== RECORDED DATA ==

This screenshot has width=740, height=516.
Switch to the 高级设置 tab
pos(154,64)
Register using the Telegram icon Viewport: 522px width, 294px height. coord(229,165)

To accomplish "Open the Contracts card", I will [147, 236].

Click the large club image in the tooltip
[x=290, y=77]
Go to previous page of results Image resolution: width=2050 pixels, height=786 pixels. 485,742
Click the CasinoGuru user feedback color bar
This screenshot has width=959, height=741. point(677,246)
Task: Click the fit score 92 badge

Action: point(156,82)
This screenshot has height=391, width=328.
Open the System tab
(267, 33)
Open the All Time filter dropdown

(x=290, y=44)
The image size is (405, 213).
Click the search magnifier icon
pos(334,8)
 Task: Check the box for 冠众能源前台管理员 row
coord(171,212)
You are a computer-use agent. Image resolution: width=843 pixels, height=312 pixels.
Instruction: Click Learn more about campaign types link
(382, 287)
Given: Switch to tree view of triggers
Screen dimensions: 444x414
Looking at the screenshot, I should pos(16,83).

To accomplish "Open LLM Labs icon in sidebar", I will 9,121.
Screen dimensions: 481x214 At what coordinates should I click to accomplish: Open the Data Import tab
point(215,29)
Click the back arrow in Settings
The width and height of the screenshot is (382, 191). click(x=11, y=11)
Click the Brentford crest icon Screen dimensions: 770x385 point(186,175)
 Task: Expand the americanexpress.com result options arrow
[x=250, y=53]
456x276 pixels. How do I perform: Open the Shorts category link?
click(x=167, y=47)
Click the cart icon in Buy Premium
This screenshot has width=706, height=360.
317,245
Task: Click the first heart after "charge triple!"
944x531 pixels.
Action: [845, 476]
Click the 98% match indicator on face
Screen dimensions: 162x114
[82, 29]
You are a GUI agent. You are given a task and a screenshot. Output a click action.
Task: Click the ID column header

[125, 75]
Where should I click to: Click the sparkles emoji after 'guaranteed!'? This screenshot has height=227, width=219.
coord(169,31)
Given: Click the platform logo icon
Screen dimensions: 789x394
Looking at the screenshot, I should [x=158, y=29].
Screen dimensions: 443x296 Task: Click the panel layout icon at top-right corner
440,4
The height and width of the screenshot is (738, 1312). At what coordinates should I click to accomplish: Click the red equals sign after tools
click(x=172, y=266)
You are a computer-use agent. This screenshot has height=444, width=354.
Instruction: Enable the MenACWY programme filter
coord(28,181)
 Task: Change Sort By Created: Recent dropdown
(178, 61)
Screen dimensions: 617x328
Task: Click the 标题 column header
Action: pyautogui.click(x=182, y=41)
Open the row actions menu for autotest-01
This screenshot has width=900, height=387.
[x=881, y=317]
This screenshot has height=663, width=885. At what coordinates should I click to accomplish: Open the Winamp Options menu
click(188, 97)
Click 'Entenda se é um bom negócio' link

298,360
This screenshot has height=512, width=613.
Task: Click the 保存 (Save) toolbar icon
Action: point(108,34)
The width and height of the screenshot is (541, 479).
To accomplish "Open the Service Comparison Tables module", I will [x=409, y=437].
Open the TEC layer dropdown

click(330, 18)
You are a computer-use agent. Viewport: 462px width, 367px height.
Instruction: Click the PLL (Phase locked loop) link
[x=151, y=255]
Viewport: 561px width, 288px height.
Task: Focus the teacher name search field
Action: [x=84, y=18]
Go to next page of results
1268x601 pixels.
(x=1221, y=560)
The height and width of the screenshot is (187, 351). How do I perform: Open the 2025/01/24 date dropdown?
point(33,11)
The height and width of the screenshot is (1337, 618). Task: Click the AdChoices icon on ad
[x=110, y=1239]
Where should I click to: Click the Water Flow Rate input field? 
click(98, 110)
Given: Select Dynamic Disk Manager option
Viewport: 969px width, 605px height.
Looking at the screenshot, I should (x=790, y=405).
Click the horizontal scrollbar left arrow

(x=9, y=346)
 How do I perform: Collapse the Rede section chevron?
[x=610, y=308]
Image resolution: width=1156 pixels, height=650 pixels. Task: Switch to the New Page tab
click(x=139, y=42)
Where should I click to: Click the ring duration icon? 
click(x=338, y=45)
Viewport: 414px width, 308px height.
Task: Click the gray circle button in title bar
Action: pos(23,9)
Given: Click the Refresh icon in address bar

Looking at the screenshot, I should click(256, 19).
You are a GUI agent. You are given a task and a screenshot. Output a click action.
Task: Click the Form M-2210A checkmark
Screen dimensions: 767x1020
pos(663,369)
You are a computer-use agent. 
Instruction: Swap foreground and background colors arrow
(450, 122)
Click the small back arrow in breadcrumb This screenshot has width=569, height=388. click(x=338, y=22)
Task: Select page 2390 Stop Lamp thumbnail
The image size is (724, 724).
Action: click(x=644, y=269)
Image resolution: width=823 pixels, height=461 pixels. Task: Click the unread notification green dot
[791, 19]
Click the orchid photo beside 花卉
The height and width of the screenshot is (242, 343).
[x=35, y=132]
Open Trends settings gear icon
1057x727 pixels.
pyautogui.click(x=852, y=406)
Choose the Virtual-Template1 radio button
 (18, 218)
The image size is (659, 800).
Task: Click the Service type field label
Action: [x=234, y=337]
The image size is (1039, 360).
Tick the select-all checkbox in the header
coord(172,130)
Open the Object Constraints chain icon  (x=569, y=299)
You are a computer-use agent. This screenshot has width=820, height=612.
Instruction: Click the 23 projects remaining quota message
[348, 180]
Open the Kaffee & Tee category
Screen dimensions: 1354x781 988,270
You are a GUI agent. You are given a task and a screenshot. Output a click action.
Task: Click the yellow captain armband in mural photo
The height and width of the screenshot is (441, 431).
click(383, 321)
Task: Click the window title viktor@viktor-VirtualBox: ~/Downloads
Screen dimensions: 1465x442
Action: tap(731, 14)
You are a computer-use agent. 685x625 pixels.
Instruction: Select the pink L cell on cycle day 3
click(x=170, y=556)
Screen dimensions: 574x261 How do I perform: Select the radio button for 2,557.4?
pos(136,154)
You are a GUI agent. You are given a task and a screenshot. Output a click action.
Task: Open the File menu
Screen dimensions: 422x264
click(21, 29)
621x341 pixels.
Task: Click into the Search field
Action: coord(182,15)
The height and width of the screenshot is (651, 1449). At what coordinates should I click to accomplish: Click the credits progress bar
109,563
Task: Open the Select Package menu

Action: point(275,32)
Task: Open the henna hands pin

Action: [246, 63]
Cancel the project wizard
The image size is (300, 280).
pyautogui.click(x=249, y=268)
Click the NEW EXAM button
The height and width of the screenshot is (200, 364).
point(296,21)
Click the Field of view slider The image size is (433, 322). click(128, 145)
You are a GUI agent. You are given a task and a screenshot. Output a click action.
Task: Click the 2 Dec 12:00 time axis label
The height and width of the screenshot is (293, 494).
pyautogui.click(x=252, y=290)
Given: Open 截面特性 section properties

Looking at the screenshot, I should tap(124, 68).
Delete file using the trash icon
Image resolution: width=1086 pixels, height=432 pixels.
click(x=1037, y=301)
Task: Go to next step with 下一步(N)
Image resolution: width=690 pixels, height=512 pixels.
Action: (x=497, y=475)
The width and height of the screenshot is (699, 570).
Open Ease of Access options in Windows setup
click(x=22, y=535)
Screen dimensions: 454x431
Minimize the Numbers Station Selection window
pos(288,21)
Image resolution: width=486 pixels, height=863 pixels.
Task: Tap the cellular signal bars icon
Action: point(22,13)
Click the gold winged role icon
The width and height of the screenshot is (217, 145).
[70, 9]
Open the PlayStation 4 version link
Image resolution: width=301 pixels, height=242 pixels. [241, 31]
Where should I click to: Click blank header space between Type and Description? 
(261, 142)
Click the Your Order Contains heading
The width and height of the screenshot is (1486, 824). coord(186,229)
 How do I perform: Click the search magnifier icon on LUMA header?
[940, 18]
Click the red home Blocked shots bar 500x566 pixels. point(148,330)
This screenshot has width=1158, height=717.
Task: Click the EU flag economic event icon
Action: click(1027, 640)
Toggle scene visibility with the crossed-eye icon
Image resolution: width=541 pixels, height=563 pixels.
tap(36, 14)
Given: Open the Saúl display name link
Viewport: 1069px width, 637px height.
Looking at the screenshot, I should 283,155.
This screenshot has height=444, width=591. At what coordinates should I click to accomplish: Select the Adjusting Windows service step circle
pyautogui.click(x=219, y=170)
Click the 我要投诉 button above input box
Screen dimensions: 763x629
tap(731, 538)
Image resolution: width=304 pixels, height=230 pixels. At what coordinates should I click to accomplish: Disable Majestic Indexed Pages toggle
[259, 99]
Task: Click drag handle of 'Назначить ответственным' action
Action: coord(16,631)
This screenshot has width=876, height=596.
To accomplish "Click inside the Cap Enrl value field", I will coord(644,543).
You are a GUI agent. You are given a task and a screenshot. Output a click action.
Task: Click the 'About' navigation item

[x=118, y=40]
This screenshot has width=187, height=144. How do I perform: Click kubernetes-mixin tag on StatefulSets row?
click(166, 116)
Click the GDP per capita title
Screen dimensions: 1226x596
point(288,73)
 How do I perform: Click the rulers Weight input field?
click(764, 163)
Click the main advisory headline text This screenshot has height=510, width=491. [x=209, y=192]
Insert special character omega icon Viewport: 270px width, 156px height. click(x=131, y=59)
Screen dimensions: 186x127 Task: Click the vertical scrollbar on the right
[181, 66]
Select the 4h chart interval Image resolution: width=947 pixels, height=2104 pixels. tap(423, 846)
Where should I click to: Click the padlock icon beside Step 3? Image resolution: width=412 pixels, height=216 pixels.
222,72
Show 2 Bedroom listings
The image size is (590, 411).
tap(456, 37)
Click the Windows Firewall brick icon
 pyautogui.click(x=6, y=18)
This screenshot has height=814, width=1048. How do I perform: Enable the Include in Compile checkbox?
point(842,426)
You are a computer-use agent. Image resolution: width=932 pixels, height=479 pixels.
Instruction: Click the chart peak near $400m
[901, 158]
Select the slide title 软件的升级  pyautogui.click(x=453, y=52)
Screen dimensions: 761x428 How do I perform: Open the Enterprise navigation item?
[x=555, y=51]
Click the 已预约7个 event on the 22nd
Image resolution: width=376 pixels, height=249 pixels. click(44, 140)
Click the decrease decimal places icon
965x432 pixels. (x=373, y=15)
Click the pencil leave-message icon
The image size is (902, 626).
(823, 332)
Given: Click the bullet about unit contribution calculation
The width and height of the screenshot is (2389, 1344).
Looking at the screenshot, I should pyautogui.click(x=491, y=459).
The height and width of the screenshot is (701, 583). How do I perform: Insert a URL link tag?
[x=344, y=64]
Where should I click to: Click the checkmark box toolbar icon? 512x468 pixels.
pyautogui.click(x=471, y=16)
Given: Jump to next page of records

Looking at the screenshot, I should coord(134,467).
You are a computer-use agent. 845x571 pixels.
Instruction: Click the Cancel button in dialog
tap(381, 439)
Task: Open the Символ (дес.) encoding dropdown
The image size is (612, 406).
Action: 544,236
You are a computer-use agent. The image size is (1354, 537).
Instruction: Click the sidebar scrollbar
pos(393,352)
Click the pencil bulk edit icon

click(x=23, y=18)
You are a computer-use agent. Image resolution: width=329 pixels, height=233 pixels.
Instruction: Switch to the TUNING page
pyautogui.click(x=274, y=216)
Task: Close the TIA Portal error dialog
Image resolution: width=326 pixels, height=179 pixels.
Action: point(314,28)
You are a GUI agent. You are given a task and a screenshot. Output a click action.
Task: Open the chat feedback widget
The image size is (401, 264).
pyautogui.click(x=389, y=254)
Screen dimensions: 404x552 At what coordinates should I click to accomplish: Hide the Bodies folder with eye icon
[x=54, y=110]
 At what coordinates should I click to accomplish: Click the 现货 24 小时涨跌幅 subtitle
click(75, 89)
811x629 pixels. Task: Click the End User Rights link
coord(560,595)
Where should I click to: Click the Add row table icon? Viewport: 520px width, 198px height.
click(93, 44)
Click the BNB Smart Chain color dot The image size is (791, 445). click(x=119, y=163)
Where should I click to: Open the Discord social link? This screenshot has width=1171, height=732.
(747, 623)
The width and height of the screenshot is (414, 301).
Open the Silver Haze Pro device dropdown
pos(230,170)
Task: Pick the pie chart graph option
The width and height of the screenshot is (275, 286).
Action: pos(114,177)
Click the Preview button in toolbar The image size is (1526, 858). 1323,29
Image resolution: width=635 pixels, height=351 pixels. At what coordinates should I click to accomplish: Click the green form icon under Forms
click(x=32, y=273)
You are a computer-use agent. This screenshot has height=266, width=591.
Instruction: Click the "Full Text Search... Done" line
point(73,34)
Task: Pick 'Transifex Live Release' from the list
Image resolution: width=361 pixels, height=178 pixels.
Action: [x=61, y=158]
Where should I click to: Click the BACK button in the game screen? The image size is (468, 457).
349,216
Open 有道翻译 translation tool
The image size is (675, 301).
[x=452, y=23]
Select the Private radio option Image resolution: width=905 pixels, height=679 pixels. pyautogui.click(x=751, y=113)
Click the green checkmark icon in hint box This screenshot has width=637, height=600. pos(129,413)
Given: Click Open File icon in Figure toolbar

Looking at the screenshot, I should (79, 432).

===

Lines from the entries that contain the string "Pick" must be found and copied.

Task: Pick the pie chart graph option
Task: Pick 'Transifex Live Release' from the list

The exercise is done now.